May 2013

Volume 28 Number 05

Test Run - Data Clustering Using Category Utility

By James McCaffrey | May 2013

Dr. James McCaffreyData clustering is the process of placing data items into different groups—clusters—in such a way that items in a particular group are similar to each other and different from those in other groups. Clustering is a machine learning technique that has many important practical uses. For example, cluster analysis can be used to determine what types of items are often purchased together so that targeted advertising can be aimed at consumers, or to determine which companies are similar so that stock market prices can be predicted.
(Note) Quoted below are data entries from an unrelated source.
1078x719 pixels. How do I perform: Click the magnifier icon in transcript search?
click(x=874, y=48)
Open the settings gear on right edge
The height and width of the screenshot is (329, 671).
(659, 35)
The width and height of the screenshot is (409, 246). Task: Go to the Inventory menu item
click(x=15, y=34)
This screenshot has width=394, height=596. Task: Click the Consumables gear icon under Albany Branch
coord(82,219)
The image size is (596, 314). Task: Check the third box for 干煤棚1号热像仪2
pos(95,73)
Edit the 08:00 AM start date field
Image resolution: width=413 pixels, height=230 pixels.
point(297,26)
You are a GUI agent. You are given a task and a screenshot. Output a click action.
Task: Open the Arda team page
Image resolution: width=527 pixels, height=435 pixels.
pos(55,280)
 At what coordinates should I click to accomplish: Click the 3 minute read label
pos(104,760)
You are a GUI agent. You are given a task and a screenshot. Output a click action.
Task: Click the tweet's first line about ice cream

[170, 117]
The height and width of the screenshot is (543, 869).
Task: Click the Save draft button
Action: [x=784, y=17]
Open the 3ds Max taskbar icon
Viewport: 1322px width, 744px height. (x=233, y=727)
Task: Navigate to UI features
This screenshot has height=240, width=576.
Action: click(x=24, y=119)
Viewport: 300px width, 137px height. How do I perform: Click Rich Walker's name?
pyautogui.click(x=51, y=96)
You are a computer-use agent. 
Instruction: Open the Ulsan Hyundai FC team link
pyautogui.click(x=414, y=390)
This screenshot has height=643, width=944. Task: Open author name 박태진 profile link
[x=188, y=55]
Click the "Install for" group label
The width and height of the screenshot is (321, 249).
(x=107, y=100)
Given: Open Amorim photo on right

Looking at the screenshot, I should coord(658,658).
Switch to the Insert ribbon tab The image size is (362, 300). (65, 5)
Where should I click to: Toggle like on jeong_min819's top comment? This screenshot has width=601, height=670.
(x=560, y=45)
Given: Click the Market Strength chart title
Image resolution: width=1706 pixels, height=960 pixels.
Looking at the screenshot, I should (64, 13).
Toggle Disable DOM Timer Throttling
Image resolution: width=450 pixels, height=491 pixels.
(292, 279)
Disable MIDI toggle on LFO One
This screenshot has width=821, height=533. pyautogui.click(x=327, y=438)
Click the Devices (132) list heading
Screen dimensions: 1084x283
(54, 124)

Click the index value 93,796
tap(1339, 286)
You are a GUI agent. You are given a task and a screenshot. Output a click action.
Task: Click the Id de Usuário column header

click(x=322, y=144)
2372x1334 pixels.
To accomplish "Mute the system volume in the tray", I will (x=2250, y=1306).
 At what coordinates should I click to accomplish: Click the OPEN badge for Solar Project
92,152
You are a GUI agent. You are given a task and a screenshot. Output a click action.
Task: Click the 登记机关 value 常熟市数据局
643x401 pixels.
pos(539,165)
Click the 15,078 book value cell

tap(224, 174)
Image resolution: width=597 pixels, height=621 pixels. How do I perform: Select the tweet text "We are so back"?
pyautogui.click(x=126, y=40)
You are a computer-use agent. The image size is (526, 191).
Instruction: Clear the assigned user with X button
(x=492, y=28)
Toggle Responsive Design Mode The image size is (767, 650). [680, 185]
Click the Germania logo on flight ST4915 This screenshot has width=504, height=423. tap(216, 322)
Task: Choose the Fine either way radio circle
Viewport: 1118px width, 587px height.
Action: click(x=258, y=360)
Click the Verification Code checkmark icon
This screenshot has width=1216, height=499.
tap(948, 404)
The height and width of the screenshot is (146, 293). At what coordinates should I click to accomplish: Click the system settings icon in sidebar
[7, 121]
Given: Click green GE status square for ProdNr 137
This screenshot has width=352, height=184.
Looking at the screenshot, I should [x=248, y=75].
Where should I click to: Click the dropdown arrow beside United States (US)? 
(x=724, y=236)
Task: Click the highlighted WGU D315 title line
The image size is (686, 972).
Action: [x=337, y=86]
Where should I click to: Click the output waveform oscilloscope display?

The most basic form of clustering uses what’s called the k-means algorithm. (See my article, “Detecting Abnormal Data Using k-Means Clustering,” at msdn.microsoft.com/magazine/jj891054.) Unfortunately, k-means clustering can be used only in situations where the data items are completely numeric. Clustering categorical data (such as color, which can take on values such as “red” and “blue”) is a challenging problem. In this article I present a previously unpublished (as far as I can determine) clustering algorithm that I designed that can handle either numeric or categorical data items, or a mixture of both. I call this algorithm Greedy Agglomerate Category Utility Clustering (GACUC) to distinguish it from the many other clustering algorithms. This article will give you all the information you need to experiment with data clustering, add clustering features to a .NET application or system, or create a powerful standalone data-clustering tool.

The best way to understand what clustering is and see where I’m headed in this article is to take a look at Figure 1. The demo program shown in the figure is clustering a small set of five dummy data items. Data items are sometimes called tuples in clustering terminology. Each tuple has three categorical attributes: color, length and rigidity. Color can take on one of four possible values: red, blue, green or yellow. Length can be short, medium or long. Rigidity can be false or true.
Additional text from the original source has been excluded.